Monday musical mayhem

  1. Sam & Dave, “Soul Man.” Some days, the world is on serendipitous shuffle play.  This tune popped up on the radio Saturday while I was enjoying a pleasant afternoon out and about with some friends, where we traded trivia tidbits about Stax’s perpetually squabbling duo while singing along.  And here it is again, popping up right away for Monday’s blog shuffle.  If this is what randomness sounds like, I’m all for it.
  2. Madonna, “Keep It Together.” Madonna’s no longer the controversy magnet she was back in the ’80s and ’90s . . . but I was always struck by the ways that, even then, there was this ridiculously obvious instant public amnesia about her music.  Despite numerous tracks like this one — e.g., big hits that weren’t even remotely scandalous — the dominant discourse around Her Materialness always suggested that everything she did was dripping with deliberately button-pushing smut and sacrilege.  Like this infectiously danceable groove about the virtues of holding on to one’s family “forever and ever.”
  3. Louis Armstrong, “A Kiss to Build a Dream On.” A sweet little burst of tenderness and love . . . and some mighty fine horn-blowing from Satch, too.

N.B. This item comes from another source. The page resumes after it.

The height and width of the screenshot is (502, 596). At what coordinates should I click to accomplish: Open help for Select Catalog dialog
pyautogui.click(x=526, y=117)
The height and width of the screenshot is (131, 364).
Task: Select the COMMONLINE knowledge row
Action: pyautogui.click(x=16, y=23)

  4. Bonnie Raitt, “Love Letter.” Second verse, same as the first?  Arguably, this is the same basic theme as the previous track — an ode to those first thrilling yet scary (or is that the other way around?) feelings of a newly born love — though the groove here is more bottleneck blues than Dixieland jazz.  On a not-quite-related note, I can never hear the chorus of this song without thinking of Marilyn Monroe.  Asked about what she had on when she posed for Playboy, Monroe allegedly quipped “the radio.”
  5. Nat Kendricks & the Swans, “Mashed Potatoes.” An early ’60s R&B dance groove from Atlantic.  A little goofy.  A little silly.  But that’s not a bad thing at all, is it?
  6. Skyliners, “Since I Don’t Have You.” A classic old tearjerker.  And a great roadtrip sing-along tune, at least for the closing thirty seconds or so of over-the-top wailing, screaming, keening, repetition of “you, you, you.”  Highly cathartic, even when you’re not going through heartbreak.
  7. Mojo Nixon & Jello Biafra, “Plastic Jesus.” Mojo and Jello: two great tastes that taste great together.  This probably isn’t the sort of track you want booming out of your system when you show up for Sunday services . . . but, then again, if you’re the type to take Sunday services seriously, you’re not likely to have this one in your musical library anyway.
  8. Huey “Piano” Smith & the Clowns, “Rockin’ Pneumonia and the Boogie Woogie Flu.” If there had never been an Elvis Presley . . . well, Huey “Piano” Smith probably wouldn’t have taken his place.  But rock’n'roll could very easily have come to be a piano-centric music (think Little Richard, Fats Domino, Jerry Lee Lewis).  And tracks like this one would hold a much higher place in the canon.
  9. Marvin Gaye & Tammi Terrell, “Ain’t No Mountain High Enough.” Sorry.  I’ve got nothing to say here right now.  I’m too busy thinkin’ ’bout the simple beauties of this song.  (And how painfully Diana Ross’ talking-not-singing version destroys those beauties.  Okay, maybe that’s something to say after all.)
  10. Bonnie Raitt, “You Got to Know How.” It must be a Bonnie morning ’round here.  And I can certainly live with that.